The notion of “temporarily embarrassed millionaires” is not some laughable fantasy of a callus-laced blue collar carpenter, it was actually a reality in this country for the longest time. Climbing the economic ladder of society was not only possible, it was the norm. This massive wealth generation, brought about by our free enterprise system, was always a thorn in the side of would be socialist central planners.
How could the left successfully argue for the expropriation of the means of production when that very capital was simultaneously employing and raising the living standards of countless millions of Americans?
They realized early on that unlike the serfdoms and monarchies of Europe, the American free market system was too resilient and prosperous to take down in one fell Leninist swoop. They instead opted for a more ‘centrist’ approach to their ends. They would successively corrode the foundation of American capitalism from the inside with an endless series of new taxes, regulations, and bureaucracy, with the sole aim to stifle industry into submission.

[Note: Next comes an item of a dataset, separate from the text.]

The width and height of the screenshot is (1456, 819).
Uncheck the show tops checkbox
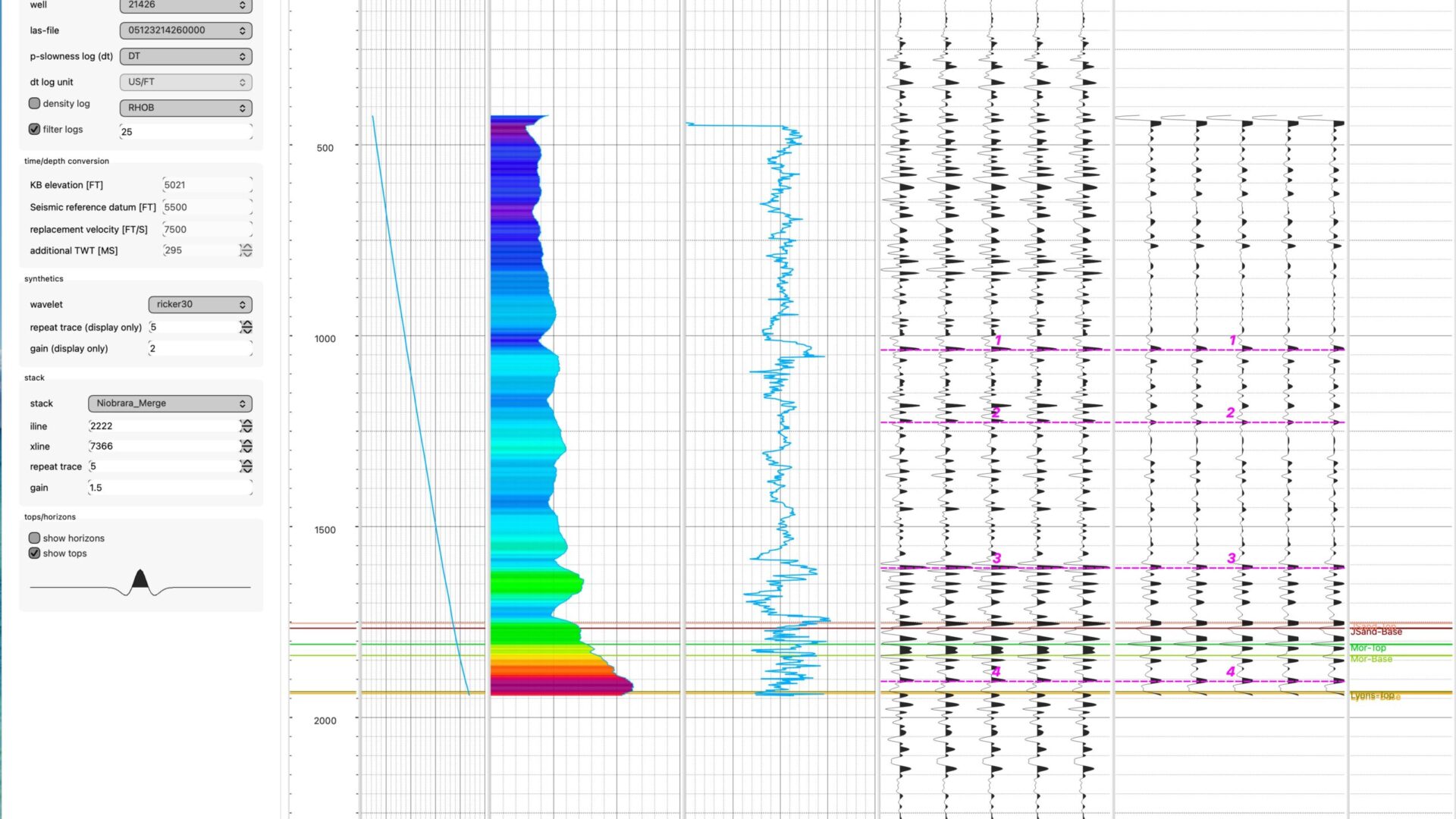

These initiatives were always presented to the people as a way not to replace the system but instead ‘fix’ or ‘perfect’ it.
These ‘fixes’ ended up destroying the industrial heartland of this country. As the factories left for more hospitable shores, the infrastructure decayed, and cities crumbled, the American worker was left gutted both economically and spiritually.
This continued for decades until the left gave up all pretense of being the champions of the working class. They now openly praised deindustrialization as both an economic and environmental boon for society. They claim that a modern technologically advanced economy eventually “outgrows” the need for mass industry, that all we really need are comfy service sector white collar jobs, available only after years of debt-laden university “education”. All the jobs moving overseas were not a consequence of Democrat policies, they claim, but rather a consequence of the times, and backwards Middle America ought to get used to it, along with all 88 new genders.
It was from this political vacuum that Donald Trump was able to win the White House. An inspiring and uplifting message of jobs and return of industry is what won the blue collar voter, over the Democrats’ promises of more EPA regulations and mass migration. Donald Trump’s simple embrace of down to earth mannerisms and speech rather than lecturing from a pedestal was a resonating change of tune from years of out of touch Republican candidates.
This new breed of working class conservatism is the only path forward for Republicans. They can embrace it and continue to win big league, or they can scoff it up as nothing more than a one cycle anomaly.